GIVEN TASK:
Could you reproduce each of the records below line for line, with no changes?
---------- DATA PROVIDED
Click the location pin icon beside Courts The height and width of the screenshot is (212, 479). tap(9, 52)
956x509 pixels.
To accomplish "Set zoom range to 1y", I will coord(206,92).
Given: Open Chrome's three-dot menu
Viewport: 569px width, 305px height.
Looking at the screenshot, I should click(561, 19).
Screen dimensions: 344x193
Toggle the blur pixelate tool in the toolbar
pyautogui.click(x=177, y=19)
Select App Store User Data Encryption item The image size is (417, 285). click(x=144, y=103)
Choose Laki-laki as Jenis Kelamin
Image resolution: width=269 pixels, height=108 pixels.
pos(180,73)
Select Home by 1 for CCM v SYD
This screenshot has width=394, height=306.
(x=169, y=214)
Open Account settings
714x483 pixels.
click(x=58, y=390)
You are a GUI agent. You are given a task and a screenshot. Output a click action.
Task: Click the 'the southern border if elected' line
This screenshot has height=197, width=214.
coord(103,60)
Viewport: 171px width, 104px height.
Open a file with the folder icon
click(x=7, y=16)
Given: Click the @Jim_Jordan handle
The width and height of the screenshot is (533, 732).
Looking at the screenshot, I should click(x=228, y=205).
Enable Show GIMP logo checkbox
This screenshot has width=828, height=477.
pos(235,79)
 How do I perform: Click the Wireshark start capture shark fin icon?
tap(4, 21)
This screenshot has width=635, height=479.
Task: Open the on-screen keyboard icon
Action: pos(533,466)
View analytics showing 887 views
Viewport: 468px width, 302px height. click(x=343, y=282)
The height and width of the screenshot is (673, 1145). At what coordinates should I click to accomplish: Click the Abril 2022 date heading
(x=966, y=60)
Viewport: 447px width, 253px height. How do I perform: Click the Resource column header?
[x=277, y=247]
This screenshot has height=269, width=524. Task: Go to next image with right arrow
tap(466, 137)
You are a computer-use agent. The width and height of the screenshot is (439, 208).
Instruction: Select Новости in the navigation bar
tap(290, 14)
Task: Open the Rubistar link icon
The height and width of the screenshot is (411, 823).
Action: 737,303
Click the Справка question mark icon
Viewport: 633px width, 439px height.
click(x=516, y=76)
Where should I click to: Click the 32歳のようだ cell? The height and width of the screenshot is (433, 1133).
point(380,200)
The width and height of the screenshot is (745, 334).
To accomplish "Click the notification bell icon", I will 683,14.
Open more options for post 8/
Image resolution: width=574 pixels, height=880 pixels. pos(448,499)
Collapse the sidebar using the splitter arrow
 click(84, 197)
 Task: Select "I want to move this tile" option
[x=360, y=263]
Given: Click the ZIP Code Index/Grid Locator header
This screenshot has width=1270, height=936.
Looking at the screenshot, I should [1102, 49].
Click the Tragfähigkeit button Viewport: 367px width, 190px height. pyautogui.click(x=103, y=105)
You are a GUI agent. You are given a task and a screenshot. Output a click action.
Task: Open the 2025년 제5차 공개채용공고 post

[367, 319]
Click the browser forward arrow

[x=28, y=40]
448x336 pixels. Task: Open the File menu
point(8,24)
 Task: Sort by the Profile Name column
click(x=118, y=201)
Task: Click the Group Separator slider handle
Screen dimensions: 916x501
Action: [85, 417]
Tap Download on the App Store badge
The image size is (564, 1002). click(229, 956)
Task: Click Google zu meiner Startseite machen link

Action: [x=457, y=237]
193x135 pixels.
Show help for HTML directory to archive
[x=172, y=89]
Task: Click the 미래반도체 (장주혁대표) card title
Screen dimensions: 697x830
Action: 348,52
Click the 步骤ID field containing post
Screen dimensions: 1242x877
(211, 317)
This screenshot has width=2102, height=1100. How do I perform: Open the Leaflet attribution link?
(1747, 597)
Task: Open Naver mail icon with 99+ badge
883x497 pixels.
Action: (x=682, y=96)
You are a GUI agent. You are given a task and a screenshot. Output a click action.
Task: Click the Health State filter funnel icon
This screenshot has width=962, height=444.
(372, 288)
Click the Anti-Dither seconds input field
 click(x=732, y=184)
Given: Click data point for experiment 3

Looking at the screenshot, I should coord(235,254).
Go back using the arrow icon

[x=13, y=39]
--------------------
EXERCISE RESULT:
Click the location pin icon beside Courts The height and width of the screenshot is (212, 479). tap(9, 52)
956x509 pixels.
To accomplish "Set zoom range to 1y", I will coord(206,92).
Given: Open Chrome's three-dot menu
Viewport: 569px width, 305px height.
Looking at the screenshot, I should click(561, 19).
Screen dimensions: 344x193
Toggle the blur pixelate tool in the toolbar
pyautogui.click(x=177, y=19)
Select App Store User Data Encryption item The image size is (417, 285). click(x=144, y=103)
Choose Laki-laki as Jenis Kelamin
Image resolution: width=269 pixels, height=108 pixels.
pos(180,73)
Select Home by 1 for CCM v SYD
This screenshot has width=394, height=306.
(x=169, y=214)
Open Account settings
714x483 pixels.
click(x=58, y=390)
You are a GUI agent. You are given a task and a screenshot. Output a click action.
Task: Click the 'the southern border if elected' line
This screenshot has height=197, width=214.
coord(103,60)
Viewport: 171px width, 104px height.
Open a file with the folder icon
click(x=7, y=16)
Given: Click the @Jim_Jordan handle
The width and height of the screenshot is (533, 732).
Looking at the screenshot, I should click(x=228, y=205).
Enable Show GIMP logo checkbox
This screenshot has width=828, height=477.
pos(235,79)
 How do I perform: Click the Wireshark start capture shark fin icon?
tap(4, 21)
This screenshot has width=635, height=479.
Task: Open the on-screen keyboard icon
Action: pos(533,466)
View analytics showing 887 views
Viewport: 468px width, 302px height. click(x=343, y=282)
The height and width of the screenshot is (673, 1145). At what coordinates should I click to accomplish: Click the Abril 2022 date heading
(x=966, y=60)
Viewport: 447px width, 253px height. How do I perform: Click the Resource column header?
[x=277, y=247]
This screenshot has height=269, width=524. Task: Go to next image with right arrow
tap(466, 137)
You are a computer-use agent. The width and height of the screenshot is (439, 208).
Instruction: Select Новости in the navigation bar
tap(290, 14)
Task: Open the Rubistar link icon
The height and width of the screenshot is (411, 823).
Action: 737,303
Click the Справка question mark icon
Viewport: 633px width, 439px height.
click(x=516, y=76)
Where should I click to: Click the 32歳のようだ cell? The height and width of the screenshot is (433, 1133).
point(380,200)
The width and height of the screenshot is (745, 334).
To accomplish "Click the notification bell icon", I will 683,14.
Open more options for post 8/
Image resolution: width=574 pixels, height=880 pixels. pos(448,499)
Collapse the sidebar using the splitter arrow
 click(84, 197)
 Task: Select "I want to move this tile" option
[x=360, y=263]
Given: Click the ZIP Code Index/Grid Locator header
This screenshot has width=1270, height=936.
Looking at the screenshot, I should [1102, 49].
Click the Tragfähigkeit button Viewport: 367px width, 190px height. pyautogui.click(x=103, y=105)
You are a GUI agent. You are given a task and a screenshot. Output a click action.
Task: Open the 2025년 제5차 공개채용공고 post

[367, 319]
Click the browser forward arrow

[x=28, y=40]
448x336 pixels. Task: Open the File menu
point(8,24)
 Task: Sort by the Profile Name column
click(x=118, y=201)
Task: Click the Group Separator slider handle
Screen dimensions: 916x501
Action: [85, 417]
Tap Download on the App Store badge
The image size is (564, 1002). click(229, 956)
Task: Click Google zu meiner Startseite machen link

Action: [x=457, y=237]
193x135 pixels.
Show help for HTML directory to archive
[x=172, y=89]
Task: Click the 미래반도체 (장주혁대표) card title
Screen dimensions: 697x830
Action: 348,52
Click the 步骤ID field containing post
Screen dimensions: 1242x877
(211, 317)
This screenshot has width=2102, height=1100. How do I perform: Open the Leaflet attribution link?
(1747, 597)
Task: Open Naver mail icon with 99+ badge
883x497 pixels.
Action: (x=682, y=96)
You are a GUI agent. You are given a task and a screenshot. Output a click action.
Task: Click the Health State filter funnel icon
This screenshot has width=962, height=444.
(372, 288)
Click the Anti-Dither seconds input field
 click(x=732, y=184)
Given: Click data point for experiment 3

Looking at the screenshot, I should coord(235,254).
Go back using the arrow icon

[x=13, y=39]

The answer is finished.